#### DOCUMENT EXCERPT:
------------------------------------------------------------

Follow the instructions under Get the latest data. If you use the virtual environment from above, you will already have the awscli installed.

As of 3/23/2017, this will download approximately 2.7Gb, so make sure you have both bandwidth and space (i.e. don’t do this at a hacknight).

1) Confirm what datasets are ready, which need work, and mark them accordingly to help the data team

At this time, we have identified a series of datasets, the priority of Housing Insights shareholders for respective datasets, and how far along contributors are in preparing one.

Save yourself duplicate effort and maximize your effectiveness by reviewing the Requsted Data Status spreadsheet on Google Docs.

Familiarizing yourself now will help, because you will need to update this spreadsheet later.

2) Download the raw data file for your new data source

Store the raw data file on your local hard drive.

------------------------------------------------------------

[Records from a collection]
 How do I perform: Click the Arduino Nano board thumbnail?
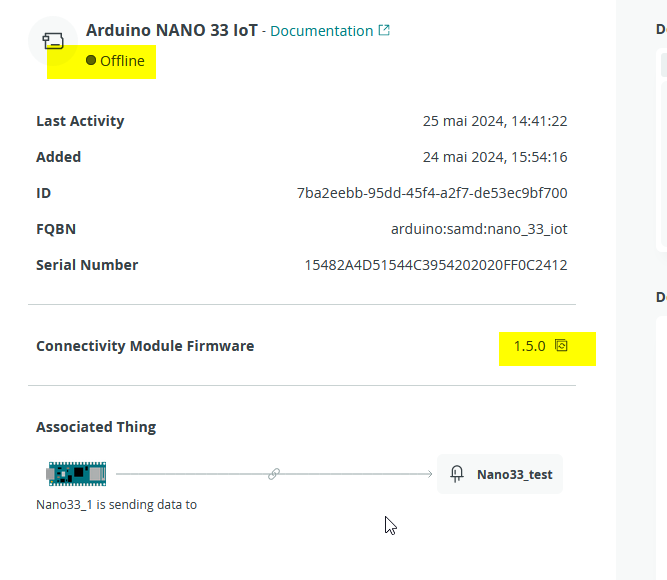(x=76, y=474)
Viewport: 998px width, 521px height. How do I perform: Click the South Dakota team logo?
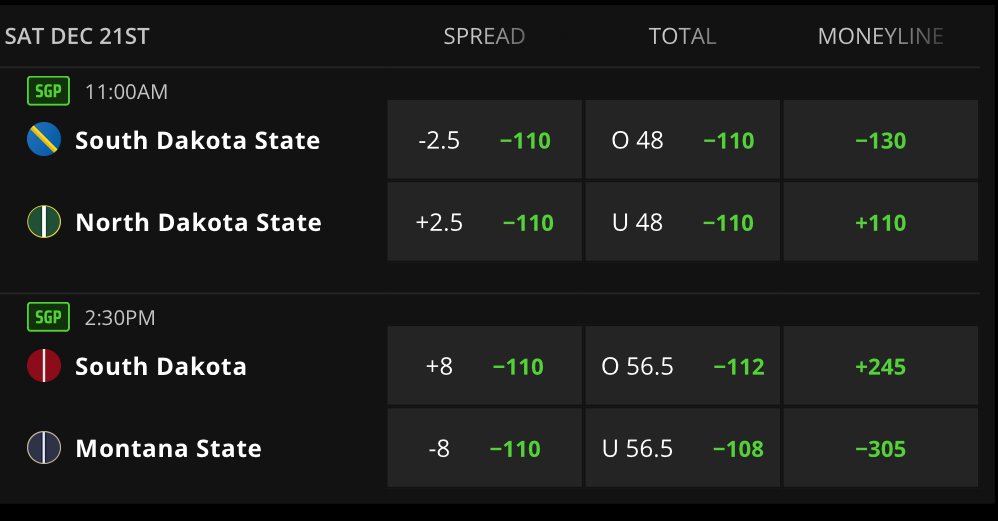coord(44,366)
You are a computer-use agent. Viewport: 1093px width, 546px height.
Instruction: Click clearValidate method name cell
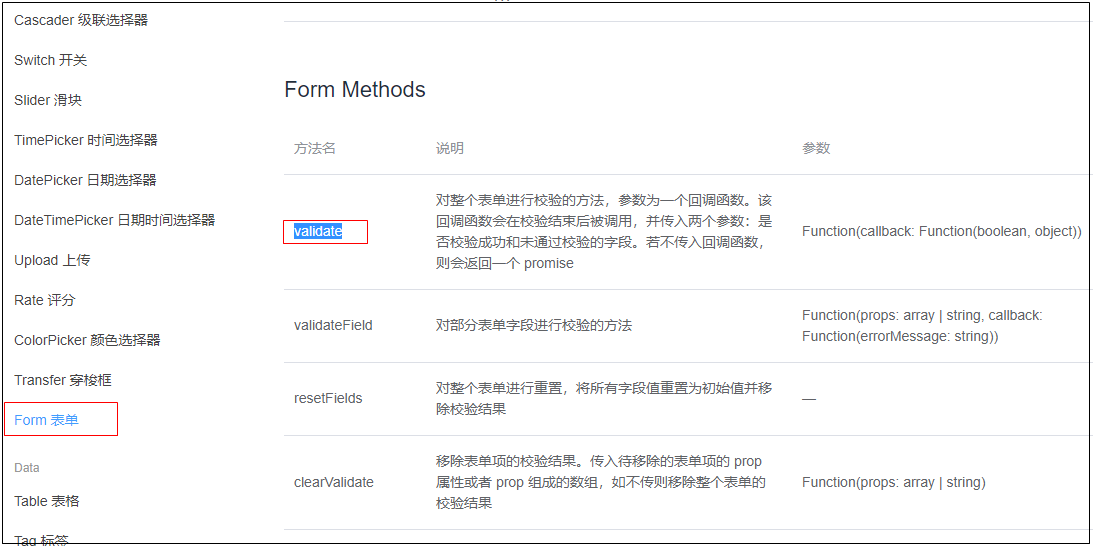[x=334, y=482]
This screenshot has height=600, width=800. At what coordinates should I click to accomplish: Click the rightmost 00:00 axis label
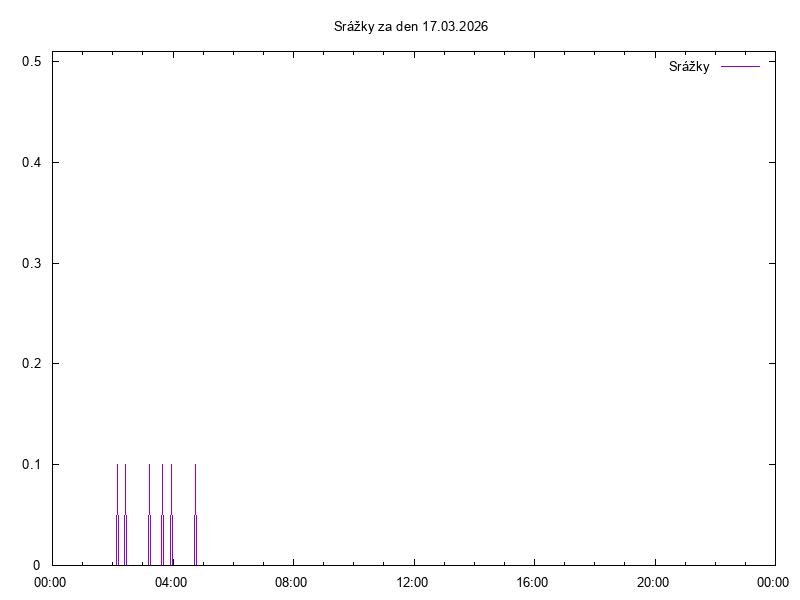point(773,581)
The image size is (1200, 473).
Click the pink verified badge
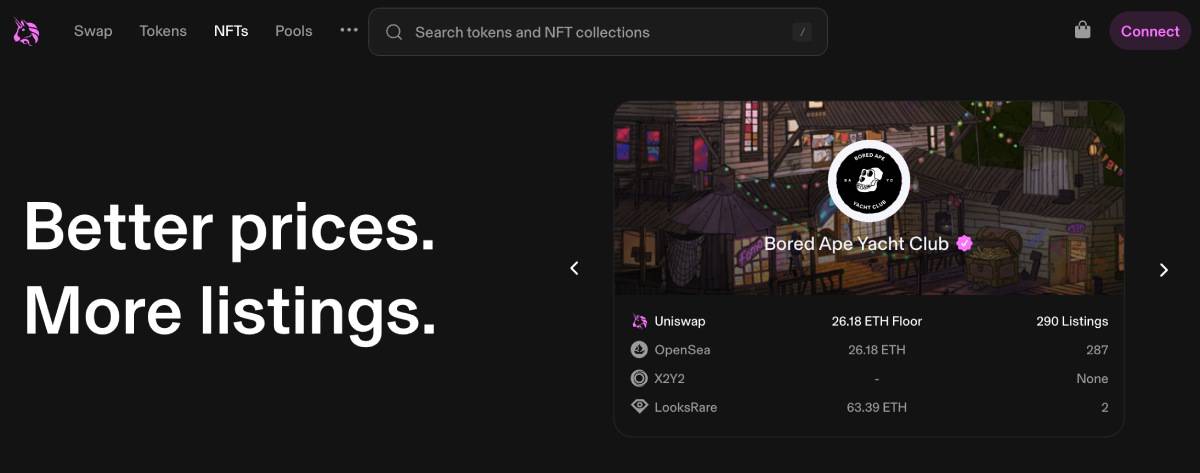965,243
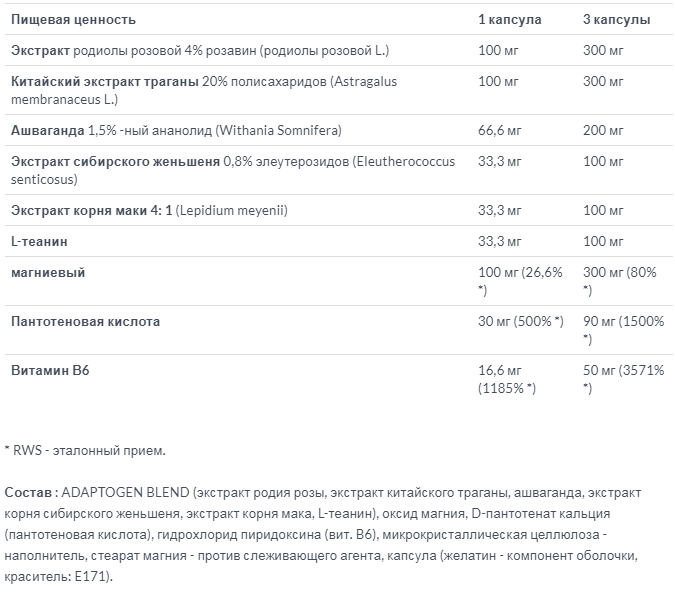The image size is (675, 593).
Task: Click the 200 мг three-capsule Ашваганда value
Action: (604, 130)
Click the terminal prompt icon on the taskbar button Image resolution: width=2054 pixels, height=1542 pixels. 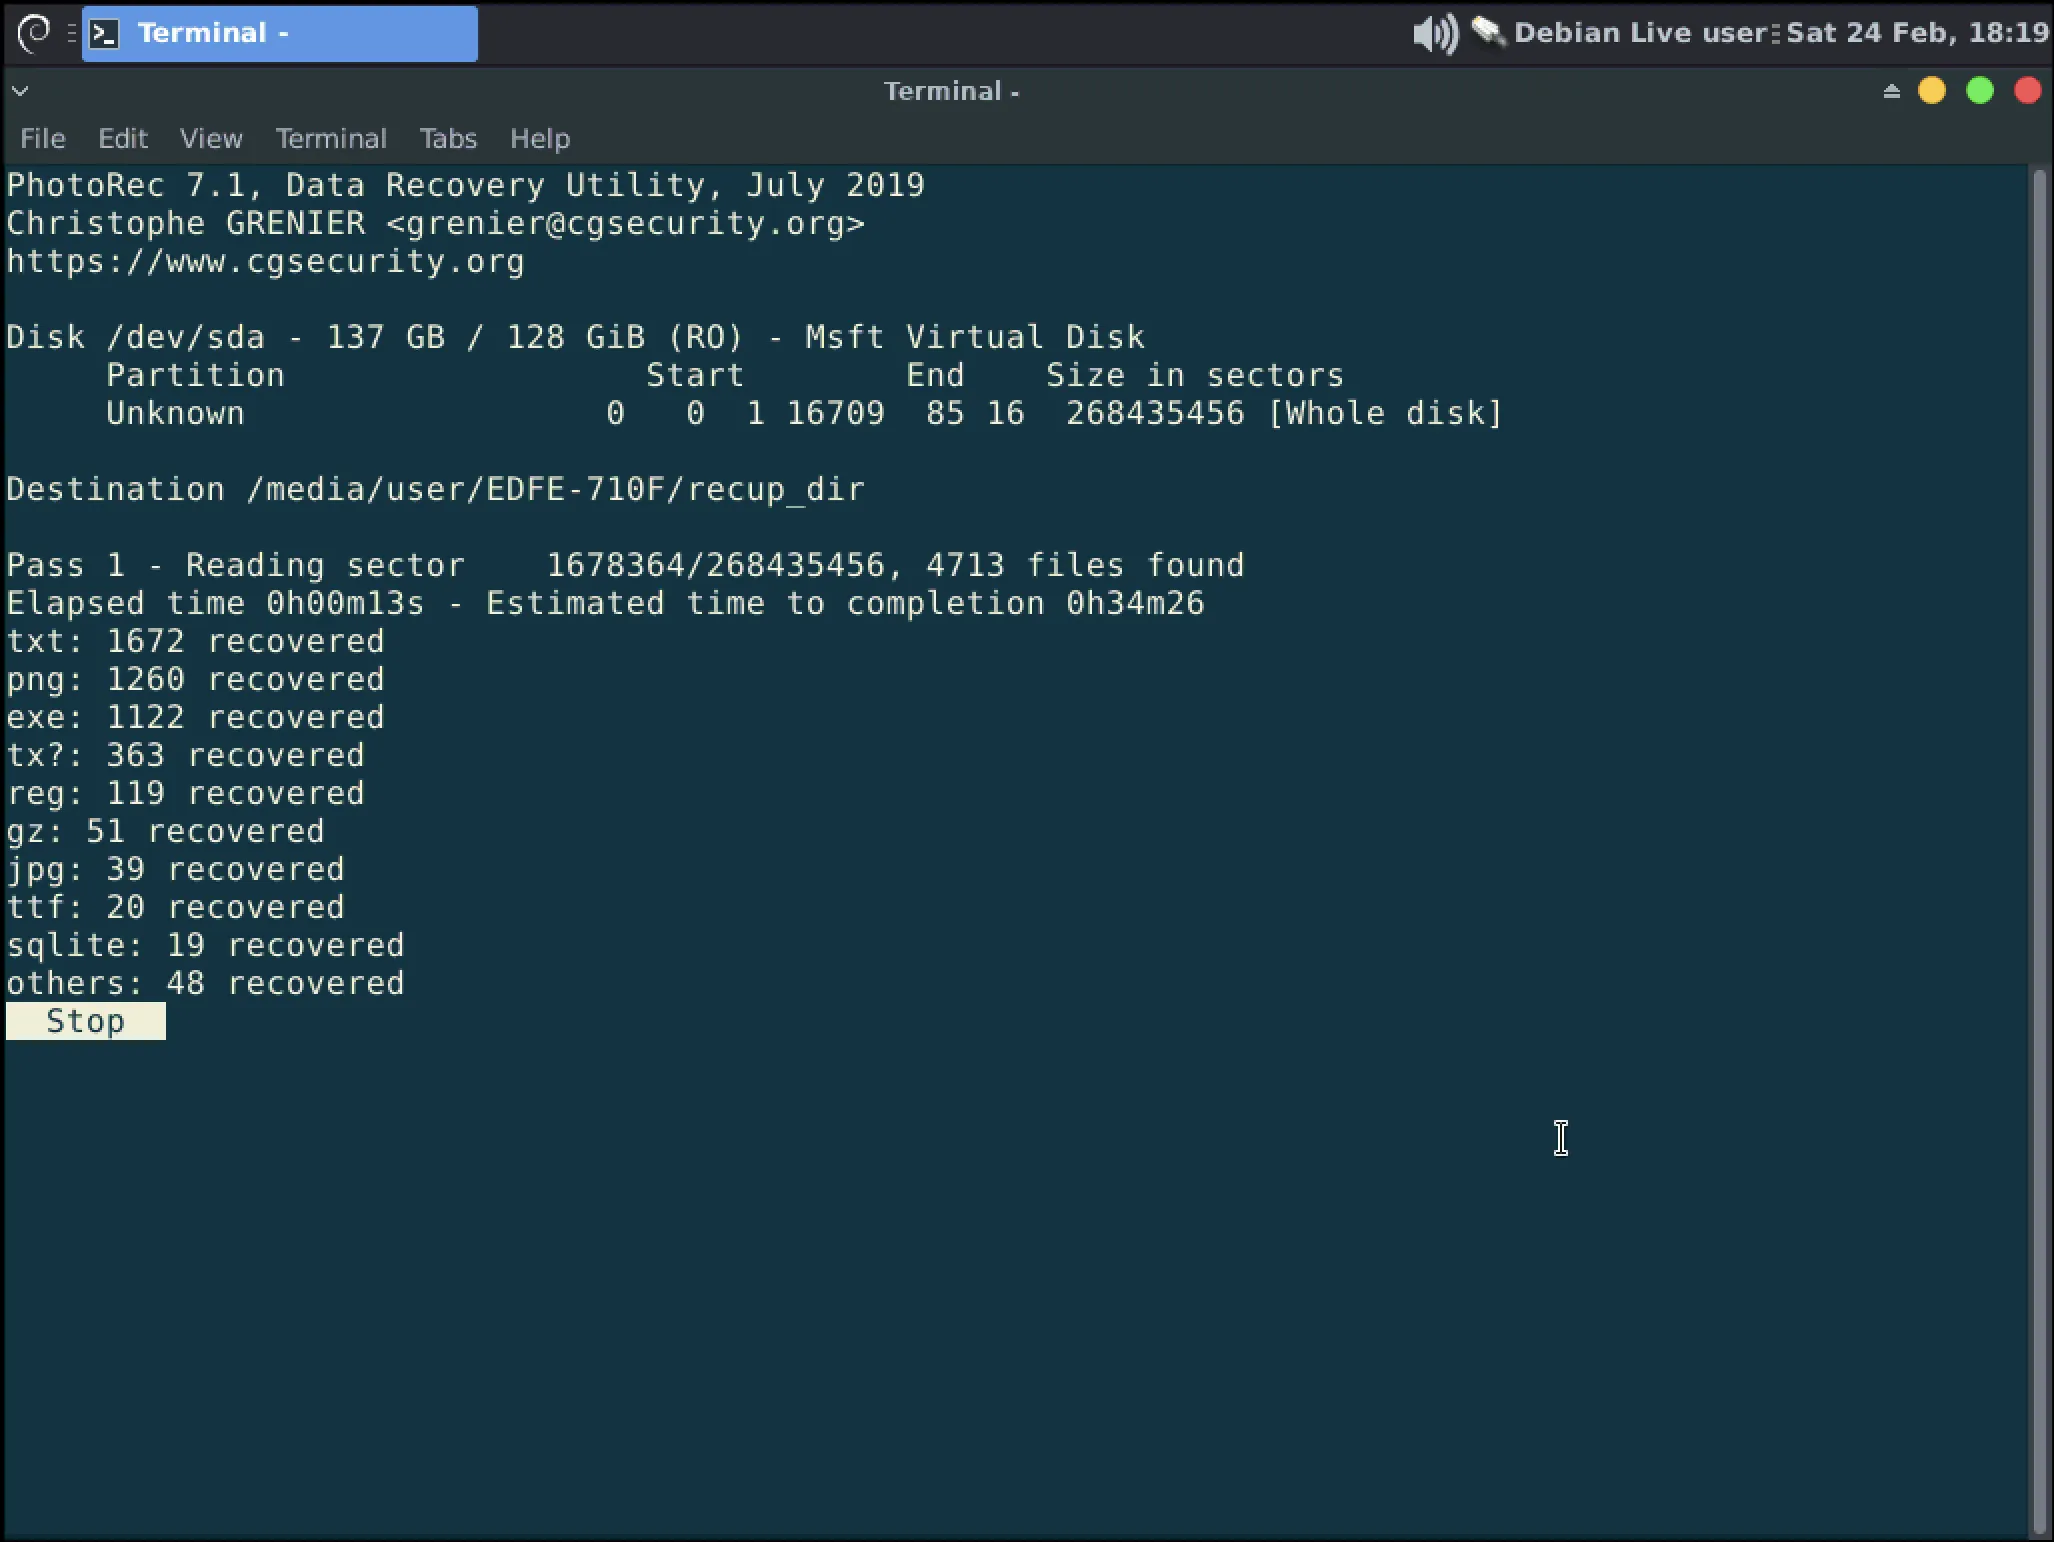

------------------------------------------------------------

#### EXERCISES:
1 > Copy the listing verbatim from the line containing "Viewport: 998px width, 521px" through the end of the listing. Omit the pictures.
2 > Pick up the excerpt on preparing Housing Insights datasets after its final sentence and continue writing it.

#### IN RESPONSE:
1 >
Viewport: 998px width, 521px height. How do I perform: Click the South Dakota team logo?
coord(44,366)
You are a computer-use agent. Viewport: 1093px width, 546px height.
Instruction: Click clearValidate method name cell
[x=334, y=482]
This screenshot has height=600, width=800. At what coordinates should I click to accomplish: Click the rightmost 00:00 axis label
point(773,581)
The image size is (1200, 473).
Click the pink verified badge
965,243
The image size is (675, 593).
Task: Click the 200 мг three-capsule Ашваганда value
Action: (604, 130)
Click the terminal prompt icon on the taskbar button Image resolution: width=2054 pixels, height=1542 pixels. 

2 >
  • For historical data that is broken into sections by when it was collected (like census data), you can make a folder corresponding to the data’s timeframe: housing-insights/data/raw/acs/B25057_lower_rent_by_tract/2014_5year/ACS_14_5YR_B25057_with_ann.csv housing-insights/data/raw/acs/B25057_lower_rent_by_tract/2015_5year/ACS_15_5YR_B25057_with_ann.csv

  • If the data version is tied to when it was collected, be sure to put it into a data-stamped folder. For example, we can take a snapshot of the Preservation Catalog at any point in time and it could include small changes to the previous snapshot, so we store it like this:

    housing-insights/data/raw/preservation_catalog/20170315/Project.csv housing-insights/data/raw/preservation_catalog/20160401/Project.csv

3) Add a new table to table_info.json (renaming in progress - previously meta.json)

If this is a new data source that can’t go into an existing table in SQL, you’ll need to add a new table so our code knows where to put it.

  • Open the file housing-insights/python/housinginsights/ingestion/make_draft_json.py and edit the file to link to the file you want to load, and the SQL table you want to put it in. If making a new table, be sure to follow good SQL conventions (no spaces, capitalization, etc.).
  • Open a command prompt
  • Use the command cd path/to/housinginsights/python/housinginsights/ingestion to navigate to the folder that contains make_draft_json.py
  • Run dir (windows) or ls (mac) and make sure you see make_draft_json.py in the list.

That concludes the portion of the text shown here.